While statistical detection techniques have been successful in uncovering some media manipulations, purely statistical methods are insufficient to address the rapid advancement of media generation and manipulation technologies. Fortunately, automated manipulation capabilities used to create falsified content often rely on data-driven approaches that require thousands of training examples, or more, and are prone to making semantic errors. These semantic failures provide an opportunity for the defenders to gain an advantage.
The SemaFor program seeks to develop technologies that make the automatic detection, attribution, and characterization of falsified media assets a reality. The goal of SemaFor is to develop a suite of semantic analysis algorithms that dramatically increase the burden on the creators of falsified media, making it exceedingly difficult for them to create compelling manipulated content that goes undetected.
To develop analysis algorithms for use across media modalities and at scale, the SemaFor program will create tools that, when used in conjunction, can help identify, deter, and understand falsified multi-modal media.
SemaFor will focus on three specific types of algorithms: semantic detection, attribution, and characterization.
Current surveillance systems are prone to “semantic errors.” An example, according to DARPA, is software not noticing mismatched earrings in a fake video or photo. Other indicators, which may be noticed by humans but missed by machines, include weird teeth, messy hair and unusual backgrounds. Semantic detection algorithms will determine if multi-modal media assets were generated or manipulated, while attribution algorithms will infer if the media originated from a purported organization or individual.
Determining how the media was created, and by whom could help determine the broader motivations or rationale for its creation, as well as the skillsets at the falsifier’s disposal.
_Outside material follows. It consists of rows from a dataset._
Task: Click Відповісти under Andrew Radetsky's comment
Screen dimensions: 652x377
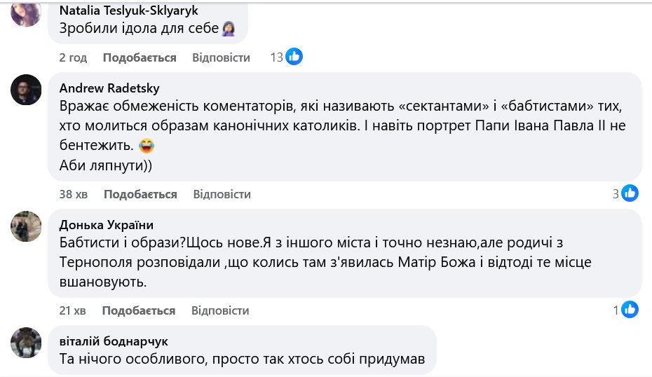Action: 222,194
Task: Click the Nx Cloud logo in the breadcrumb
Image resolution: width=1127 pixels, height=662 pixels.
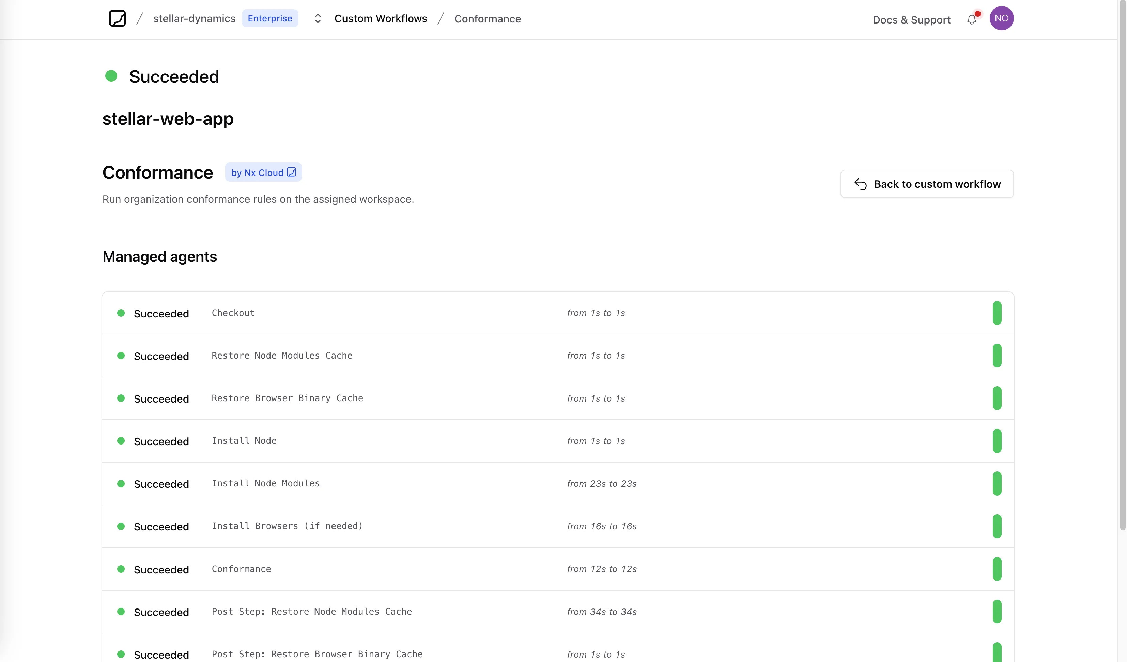Action: (117, 18)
Finally, characterization algorithms will reason about whether multi-modal media was generated or manipulated for malicious purposes.
“There is a difference between manipulations that alter media for entertainment or artistic purposes and those that alter media to generate a negative real-world impact. The algorithms developed on the SemaFor program will help analysts automatically identify and understand media that was falsified for malicious purposes,” said Turek.
SemaFor will also develop technologies to enable human analysts to more efficiently review and prioritize manipulated media assets. This includes methods to integrate the quantitative assessments provided by the detection, attribution, and characterization algorithms to prioritize automatically media for review and response. To help provide an understandable explanation to analysts, SemaFor will also develop technologies for automatically assembling and curating the evidence provided by the detection, attribution, and characterization algorithms.
The move comes a year prior to the 2020 US presidential election following Trump’s controversial 2016 win, often credited to spread of dubious content on platforms like Facebook, Twitter and Google. Hillary Clinton supporters claimed a flood of fake items may have helped sway the results in Trump’s favour. Following this, Mark Zuckerberg, CEO of Facebook, took measures to curb dissemination of fake news by allowing users flag content and enable fact-checkers to label stories in dispute.
Officials have been working to prevent outside hackers from flooding social channels with false information ahead of the upcoming election.
Even as recent as September 9, CNN carried a report that said “the US extracted from Russia one of its highest-level covert sources inside the Russian government” partly because “President Donald Trump and his administration repeatedly mishandled classified intelligence and could contribute to exposing the covert source as a spy,” while Obama had authorized the public release and declassification of a report by the Director of National Intelligence (DNI) prior to Trump's inauguration, alluding to this source’s placement in the Russian government.
Responding to the news, Trump tweeted “CNN is bad for the USA. Their International Division spews bad information & Fake News all over the globe. This is why foreign leaders are always asking me, ‘Why does the Media hate the US sooo much?’ It is a fraudulent shame, & all comes from the top!”